The bottom line for good Catholics—laity, religious and ordained included—is that they are not obligated to subscribe to the American Bishops' position on Open Borders and illegal alien amnesty because it is so clearly against the common good of the United States.

Note that unlike the USCCB, the courageous Catholic columnist Phyllis Schlafly correctly identified the current "guest worker/amnesty" drive in Congress as immoral.

Furthermore, the Roman Catholic Church is not a representative democracy in the American political sense. An individual Bishop has the power over his particular diocese; and then over him is the Pope. Period.

The 1988 Apostolic Letter by Pope John Paul II—Apostolos Suos, on the theological and juridical nature of Episcopal Conferences—deals with the question of Bishops' conferences very convincingly: 

 ". . . the Bishops assembled in the Episcopal Conference and jointly exercising their teaching office are well aware of the limits of their pronouncements. While being official and authentic and in communion with the Apostolic See, these pronouncements do not have the characteristics of a universal magisterium.

"For this reason the Bishops are to be careful to avoid interfering with the doctrinal work of the Bishops of other territories, bearing in mind the wider, even world-wide, resonance which the means of social communication give to the events of a particular region."

When Pope John Paul II explained that Bishops' conferences "do not have the characteristics of a universal magisterium," that means that the USCCB cannot create doctrine for the Roman Catholic Church.

The National Episcopal conferences of American Bishops carry very little if any weight at all.
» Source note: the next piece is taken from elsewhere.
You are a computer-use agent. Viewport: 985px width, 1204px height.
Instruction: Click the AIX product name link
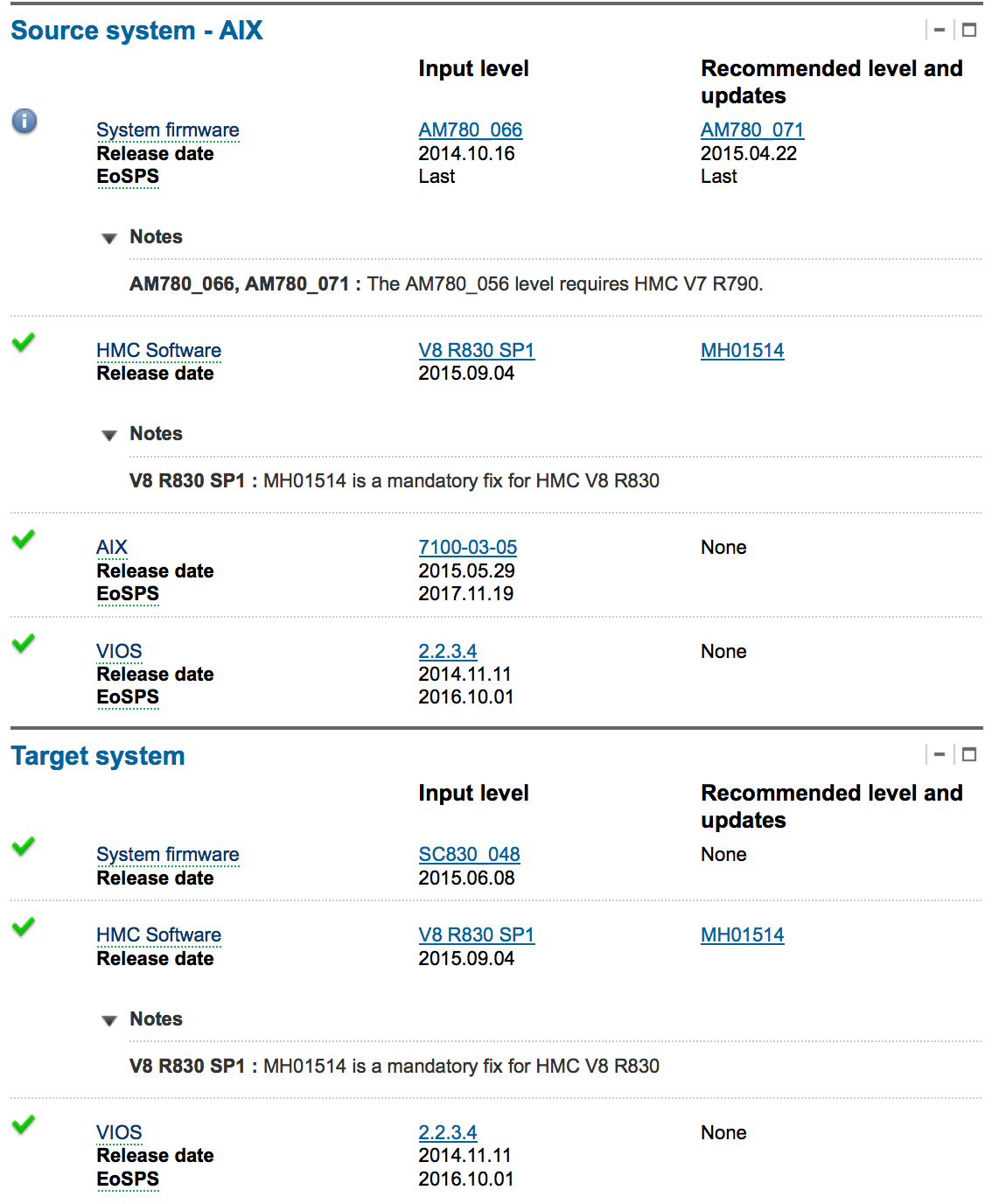[x=112, y=548]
Their Open Borders lobbying efforts should carry none whatsoever.

Confusing the statements of the USCCB with those of the Holy See—the Vatican—would be, in American government terms, to make the mistake of believing that the National Governors Association is anything other than what it is: an organization having no legitimate lawmaking authority. (This is why VDARE.COM was wrong to headline Brenda Walker's polemic America's Vaticrats Wish You Happy National Migration Week! It's not the Vatican, it's the American Bishops, stupid).

VDARE.com contributor John Zmirak covered this same ground when he wrote in May, 2003:

"So [American] Catholic bishops have lurched to the Left, and embraced open borders…In fact, of course, the broadly leftist positions identified with 'social justice' by the Catholic Left have no basis in Catholic tradition. Most were adopted by America's bishops' committees, I believe, to counterbalance the seemingly 'right-wing' stances on life issues which the Vatican pressured them to maintain."

Open Borders Bishops? Never before has America had a group of Catholic Bishops proclaiming anything which is so obviously incorrect.

But it's just another chapter in the unfortunate saga of the leftist march through American institutions, including the Catholic Church.

After 2006 Migration Week ended, the proof became undeniable. While the USCCB marshaled its formidable nationwide resources for a January 14 celebration of the illegal alien in America . . . there was no similar "justice for the unborn" lobbying campaign to mark the January 22 anniversary of what I as a Catholic regard the shameful decision in Roe v. Wade.